使用joblib仅缓存类的某些方法的正确方法答案

【问题标题】：Correct way to cache only some methods of a class with joblib使用joblib仅缓存类的某些方法的正确方法
【发布时间】：2014-04-09 12:39:19
【问题描述】：

我正在编写一个类，该类具有一些计算量大的方法和一些用户希望迭代调整且独立于计算的参数。

实际使用是为了可视化，但这里是一个卡通例子：

class MyClass(object):

    def __init__(self, x, name, mem=None):

        self.x = x
        self.name = name
        if mem is not None:
            self.square = mem.cache(self.square)

    def square(self, x):
        """This is the 'computation heavy' method."""
        return x ** 2

    def report(self):
        """Use the results of the computation and a tweakable parameter."""
        print "Here you go, %s" % self.name
        return self.square(self.x)

基本思想是，用户可能希望使用相同的x 但不同的name 参数创建此类的许多实例。我想让用户提供一个joblib.Memory 对象来缓存计算部分，这样他们就可以“报告”许多不同的名称，而无需每次都重新计算平方数组。

（这有点奇怪，我知道。用户需要为每个名称使用不同的类实例的原因是他们实际上将与看起来像这样的接口函数进行交互。

def myfunc(x, name, mem=None):
    theclass = MyClass(x, name, mem)
    theclass.report()

但是让我们暂时忽略它）。

在joblib docs 之后，我正在使用self.square = mem.cache(self.square) 行缓存square 函数。问题是，因为 self 对于不同的实例会有所不同，所以即使参数相同，每次都会重新计算数组。

我猜测处理这个问题的正确方法是将行更改为

self.square = mem.cache(self.square, ignore=["self"])

但是，这种方法有什么缺点吗？有没有更好的方法来完成缓存？

【问题讨论】：

你能解决这个问题吗？还是我们只是按照文档进行操作？
现在我想一想，文档给出了通用方法，该方法必须考虑到调用square 可能会产生不同的结果即使使用相同的参数 MyClass 的实例。您描述的square 方法将是@staticmethod，因为看起来使用相同参数调用该方法不会改变结果。

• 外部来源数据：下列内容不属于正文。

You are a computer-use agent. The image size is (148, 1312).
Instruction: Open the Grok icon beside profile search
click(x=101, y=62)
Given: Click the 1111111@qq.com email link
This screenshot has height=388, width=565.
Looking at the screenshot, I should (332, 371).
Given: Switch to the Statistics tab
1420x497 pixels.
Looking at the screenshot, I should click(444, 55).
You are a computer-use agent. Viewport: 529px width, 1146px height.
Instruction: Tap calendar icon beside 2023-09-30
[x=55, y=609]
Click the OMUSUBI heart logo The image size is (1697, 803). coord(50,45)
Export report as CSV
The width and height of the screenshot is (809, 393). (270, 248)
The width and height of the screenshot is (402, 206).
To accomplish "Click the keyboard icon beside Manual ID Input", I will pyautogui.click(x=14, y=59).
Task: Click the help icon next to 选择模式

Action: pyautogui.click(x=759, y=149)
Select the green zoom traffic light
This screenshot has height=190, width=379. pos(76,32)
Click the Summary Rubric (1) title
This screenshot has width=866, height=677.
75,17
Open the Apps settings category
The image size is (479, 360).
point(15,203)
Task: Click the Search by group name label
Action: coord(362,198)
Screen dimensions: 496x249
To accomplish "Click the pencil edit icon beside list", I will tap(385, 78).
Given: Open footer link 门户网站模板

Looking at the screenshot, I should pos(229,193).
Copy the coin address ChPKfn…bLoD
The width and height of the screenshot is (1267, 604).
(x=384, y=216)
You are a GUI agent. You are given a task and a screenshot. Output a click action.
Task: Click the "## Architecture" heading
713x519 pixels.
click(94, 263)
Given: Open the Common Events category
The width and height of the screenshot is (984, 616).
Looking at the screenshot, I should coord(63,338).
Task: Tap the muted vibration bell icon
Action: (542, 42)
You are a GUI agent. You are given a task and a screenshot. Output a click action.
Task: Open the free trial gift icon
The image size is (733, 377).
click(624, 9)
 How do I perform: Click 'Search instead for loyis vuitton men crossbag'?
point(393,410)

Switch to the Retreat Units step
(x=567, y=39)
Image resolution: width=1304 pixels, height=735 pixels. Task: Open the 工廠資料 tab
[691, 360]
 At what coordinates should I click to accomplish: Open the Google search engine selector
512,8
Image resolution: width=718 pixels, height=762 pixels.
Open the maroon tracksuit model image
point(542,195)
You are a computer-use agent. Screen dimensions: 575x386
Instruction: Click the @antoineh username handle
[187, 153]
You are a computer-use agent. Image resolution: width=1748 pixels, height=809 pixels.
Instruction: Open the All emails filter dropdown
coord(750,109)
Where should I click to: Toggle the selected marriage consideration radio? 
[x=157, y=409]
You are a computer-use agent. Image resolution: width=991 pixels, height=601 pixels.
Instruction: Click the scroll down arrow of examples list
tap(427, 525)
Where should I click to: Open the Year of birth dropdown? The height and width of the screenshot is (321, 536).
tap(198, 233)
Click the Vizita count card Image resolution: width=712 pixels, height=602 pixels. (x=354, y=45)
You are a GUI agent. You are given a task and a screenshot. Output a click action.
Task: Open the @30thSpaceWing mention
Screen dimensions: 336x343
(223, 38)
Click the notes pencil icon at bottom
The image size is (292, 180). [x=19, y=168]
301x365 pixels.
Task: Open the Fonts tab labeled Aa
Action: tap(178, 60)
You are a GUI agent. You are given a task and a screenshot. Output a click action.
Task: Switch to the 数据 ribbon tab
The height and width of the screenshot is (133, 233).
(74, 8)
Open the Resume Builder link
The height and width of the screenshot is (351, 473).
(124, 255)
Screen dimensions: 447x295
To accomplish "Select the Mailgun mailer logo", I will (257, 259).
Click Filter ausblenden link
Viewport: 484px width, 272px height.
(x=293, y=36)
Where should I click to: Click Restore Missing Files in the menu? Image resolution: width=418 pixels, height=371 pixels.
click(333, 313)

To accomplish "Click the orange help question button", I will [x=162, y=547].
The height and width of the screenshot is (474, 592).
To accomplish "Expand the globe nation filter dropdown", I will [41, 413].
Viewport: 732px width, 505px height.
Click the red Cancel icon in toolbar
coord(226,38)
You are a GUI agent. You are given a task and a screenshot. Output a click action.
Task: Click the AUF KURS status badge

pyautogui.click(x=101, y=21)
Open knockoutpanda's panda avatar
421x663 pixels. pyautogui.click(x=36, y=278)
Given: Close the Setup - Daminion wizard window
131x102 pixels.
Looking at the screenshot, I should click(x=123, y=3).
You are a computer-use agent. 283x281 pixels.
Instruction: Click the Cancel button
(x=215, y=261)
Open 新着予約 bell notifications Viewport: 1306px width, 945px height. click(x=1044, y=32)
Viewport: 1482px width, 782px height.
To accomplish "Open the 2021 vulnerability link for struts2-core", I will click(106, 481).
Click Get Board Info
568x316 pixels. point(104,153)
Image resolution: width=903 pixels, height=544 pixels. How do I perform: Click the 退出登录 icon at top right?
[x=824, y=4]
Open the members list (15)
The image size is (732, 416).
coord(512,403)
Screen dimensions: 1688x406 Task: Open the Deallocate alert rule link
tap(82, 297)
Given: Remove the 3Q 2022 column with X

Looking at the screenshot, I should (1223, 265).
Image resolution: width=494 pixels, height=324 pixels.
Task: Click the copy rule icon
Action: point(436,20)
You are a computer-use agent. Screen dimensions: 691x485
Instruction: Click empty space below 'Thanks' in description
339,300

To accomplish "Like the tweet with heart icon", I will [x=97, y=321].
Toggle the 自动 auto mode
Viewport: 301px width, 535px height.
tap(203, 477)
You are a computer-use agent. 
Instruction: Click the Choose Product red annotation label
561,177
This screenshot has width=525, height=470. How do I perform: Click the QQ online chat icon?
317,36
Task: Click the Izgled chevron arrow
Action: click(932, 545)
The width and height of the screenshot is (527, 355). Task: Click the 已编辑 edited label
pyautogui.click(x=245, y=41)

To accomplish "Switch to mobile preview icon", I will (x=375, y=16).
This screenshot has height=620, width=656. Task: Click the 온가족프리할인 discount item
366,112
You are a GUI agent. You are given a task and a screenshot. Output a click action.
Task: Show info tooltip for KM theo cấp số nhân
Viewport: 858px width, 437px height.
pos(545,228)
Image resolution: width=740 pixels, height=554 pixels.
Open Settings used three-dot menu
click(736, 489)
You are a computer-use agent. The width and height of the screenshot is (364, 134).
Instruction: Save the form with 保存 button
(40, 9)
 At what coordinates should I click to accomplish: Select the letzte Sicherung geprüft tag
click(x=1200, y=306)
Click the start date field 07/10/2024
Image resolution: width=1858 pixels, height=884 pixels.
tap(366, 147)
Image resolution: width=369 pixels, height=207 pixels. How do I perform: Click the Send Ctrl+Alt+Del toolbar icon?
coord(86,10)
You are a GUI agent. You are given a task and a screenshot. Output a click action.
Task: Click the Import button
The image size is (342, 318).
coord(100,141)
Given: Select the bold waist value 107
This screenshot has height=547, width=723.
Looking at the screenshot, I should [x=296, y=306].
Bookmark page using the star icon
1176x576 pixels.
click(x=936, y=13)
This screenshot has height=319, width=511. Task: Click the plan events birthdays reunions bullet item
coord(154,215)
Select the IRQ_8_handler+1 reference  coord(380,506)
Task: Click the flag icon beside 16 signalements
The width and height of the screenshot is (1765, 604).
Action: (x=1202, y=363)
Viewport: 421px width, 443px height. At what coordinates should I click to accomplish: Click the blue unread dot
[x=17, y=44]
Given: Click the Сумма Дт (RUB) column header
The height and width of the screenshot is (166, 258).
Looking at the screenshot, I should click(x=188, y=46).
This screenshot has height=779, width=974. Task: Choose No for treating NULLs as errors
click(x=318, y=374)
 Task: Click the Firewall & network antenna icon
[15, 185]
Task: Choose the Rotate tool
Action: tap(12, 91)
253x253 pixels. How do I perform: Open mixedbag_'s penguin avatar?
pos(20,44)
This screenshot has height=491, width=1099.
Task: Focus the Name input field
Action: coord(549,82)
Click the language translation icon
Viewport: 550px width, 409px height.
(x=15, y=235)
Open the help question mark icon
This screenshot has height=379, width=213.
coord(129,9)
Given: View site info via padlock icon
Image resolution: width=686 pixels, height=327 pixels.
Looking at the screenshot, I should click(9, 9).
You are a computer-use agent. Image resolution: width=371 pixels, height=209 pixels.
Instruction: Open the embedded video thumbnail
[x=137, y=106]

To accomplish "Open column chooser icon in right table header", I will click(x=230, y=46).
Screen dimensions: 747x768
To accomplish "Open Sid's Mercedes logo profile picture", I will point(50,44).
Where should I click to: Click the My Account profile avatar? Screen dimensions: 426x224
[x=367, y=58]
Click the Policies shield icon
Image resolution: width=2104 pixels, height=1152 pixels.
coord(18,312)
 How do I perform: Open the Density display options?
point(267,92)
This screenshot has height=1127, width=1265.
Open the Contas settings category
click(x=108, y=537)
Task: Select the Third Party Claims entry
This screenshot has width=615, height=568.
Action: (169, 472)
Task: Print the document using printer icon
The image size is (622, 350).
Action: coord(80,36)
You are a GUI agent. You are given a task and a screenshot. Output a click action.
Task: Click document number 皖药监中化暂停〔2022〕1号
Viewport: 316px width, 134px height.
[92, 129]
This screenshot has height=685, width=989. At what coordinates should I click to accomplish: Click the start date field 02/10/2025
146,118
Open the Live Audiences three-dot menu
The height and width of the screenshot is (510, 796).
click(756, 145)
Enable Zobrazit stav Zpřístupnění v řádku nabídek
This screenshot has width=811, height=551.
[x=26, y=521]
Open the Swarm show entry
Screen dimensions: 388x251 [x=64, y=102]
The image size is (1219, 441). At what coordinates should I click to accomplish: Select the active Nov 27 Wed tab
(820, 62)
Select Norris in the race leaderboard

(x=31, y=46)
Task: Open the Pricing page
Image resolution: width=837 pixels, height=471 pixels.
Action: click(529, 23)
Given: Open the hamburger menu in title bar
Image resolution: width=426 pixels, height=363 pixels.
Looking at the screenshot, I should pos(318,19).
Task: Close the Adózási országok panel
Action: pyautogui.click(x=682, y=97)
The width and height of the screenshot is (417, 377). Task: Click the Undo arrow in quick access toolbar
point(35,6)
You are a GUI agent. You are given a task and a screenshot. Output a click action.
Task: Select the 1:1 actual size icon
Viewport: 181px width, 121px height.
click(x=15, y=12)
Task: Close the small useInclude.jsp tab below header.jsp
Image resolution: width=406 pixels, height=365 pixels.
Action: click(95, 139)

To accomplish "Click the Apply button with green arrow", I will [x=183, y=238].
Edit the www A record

这可以通过使用 @staticmethod 注释并确保定义没有 self 作为参数来实现，例如@staticmethod #newline def square(x):

标签： python memoization joblib

【解决方案1】：

来自docs，

如果你想在类中使用缓存，推荐的模式是缓存一个纯函数并在你的类中使用缓存的函数。

由于您希望内存缓存是可选的，因此我建议您这样做：

def square_function(x):
    """This is the 'computation heavy' method."""
    print '    square_function is executing, not using cached result.'
    return x ** 2

class MyClass(object):

    def __init__(self, x, name, mem=None):
        self.x = x
        self.name = name
        if mem is not None:
            self._square_function = mem.cache(square_function)
        else:
            self._square_function = square_function

    def square(self, x):
        return self._square_function(x)

    def report(self):
        print "Here you go, %s" % self.name
        return self.square(self.x)


from tempfile import mkdtemp
cachedir = mkdtemp()

from joblib import Memory
memory = Memory(cachedir=cachedir, verbose=0)

objects = [
    MyClass(42, 'Alice (cache)', memory),
    MyClass(42, 'Bob (cache)', memory),
    MyClass(42, 'Charlie (no cache)')
]

for obj in objects:
    print obj.report()

执行收益率：

Here you go, Alice (cache)
    square_function is executing, not using cached result.
1764
Here you go, Bob (cache)
1764
Here you go, Charlie (no cache)
    square_function is executing, not using cached result.
1764

【讨论】：